Is the author's S3 bucket supposed to be public?

[michaeldoddgit]

When I try to deploy the CFT I get an error that I do not have permissions.

Resource handler returned message: "Your access has been denied by S3, please make sure your request credentials have permission to GetObject for blog-firewall-domain-list-manager-solution/domain-list-manager.zip. S3 Error Code: AccessDenied. S3 Error Message: Access Denied

I'm not sure what S3 key its asking for.

[michaeldoddgit]

I've been working with AWS Support and neither of us can figure out why this always fails to deploy on the DomainListUpdater. It seems to be related to the bucket that contains the Lambda code. Even if we create a new bucket in S3, upload the .py code, specify the alias in the CFT as well as the alias to a KMS key created for said S3 bucket it still fails.
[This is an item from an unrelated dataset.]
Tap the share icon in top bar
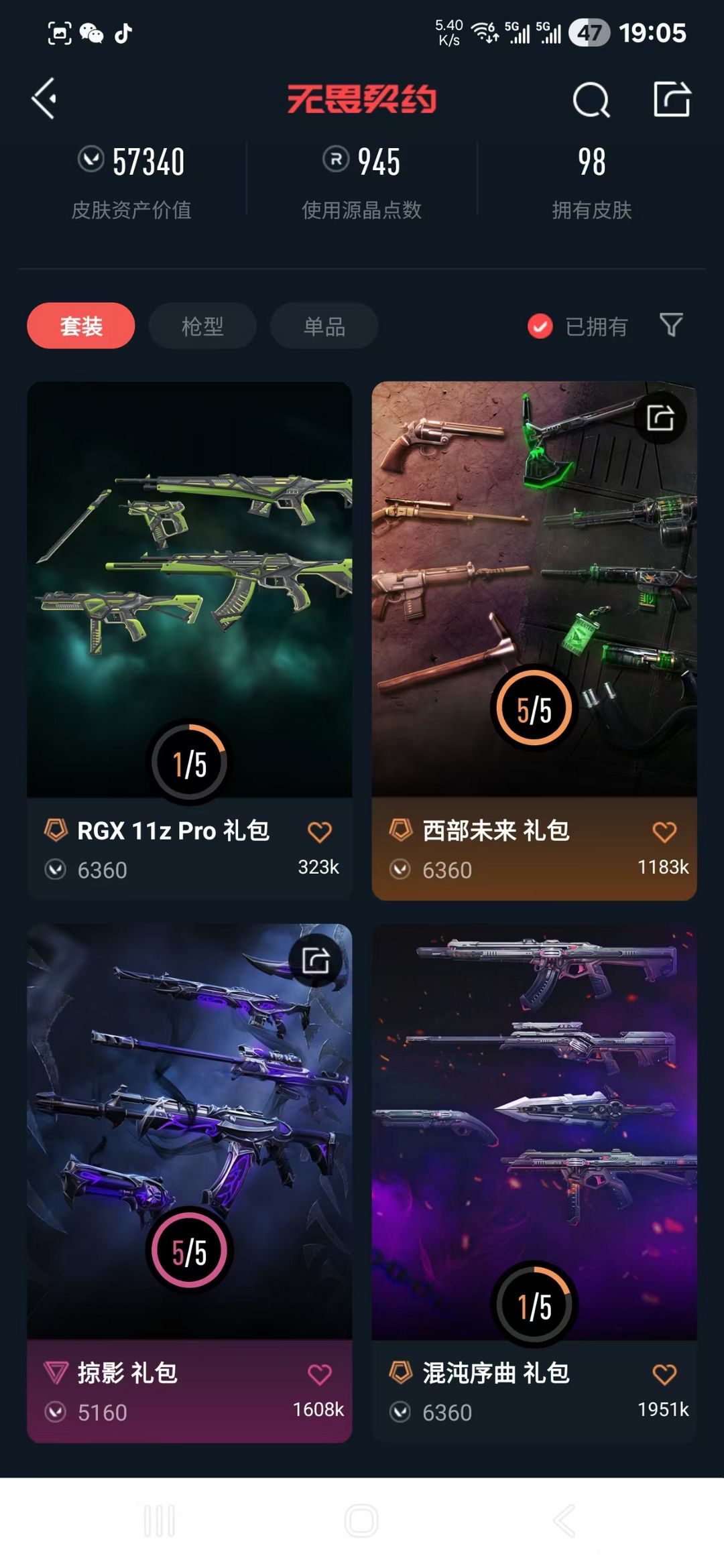 [672, 99]
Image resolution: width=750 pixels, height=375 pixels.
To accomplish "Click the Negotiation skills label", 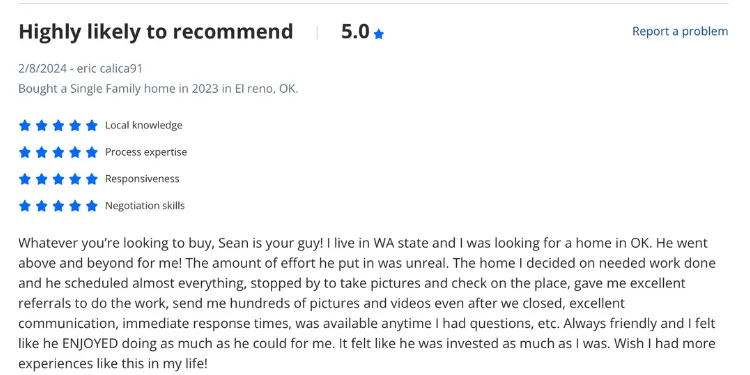I will pyautogui.click(x=145, y=206).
The text and default in the CFT about the "zip" file is confusing. We don't see a zip file anywhere in the solution, out only assumption is it must download the zip file from a public S3 bucket which is predefined in the default values as adding our own does not work.

[michaeldoddgit]

to help out the next guy. Take the .py Lambda that is provided in this repo. Zip it up using the name domain-list-manager.zip. Upload that Zip file to your S3 bucket. Specify the S3 bucket name (not ARN) in this CFT in 2nd to last parameter field. For the S3 key field in the CFT do nothing leave default.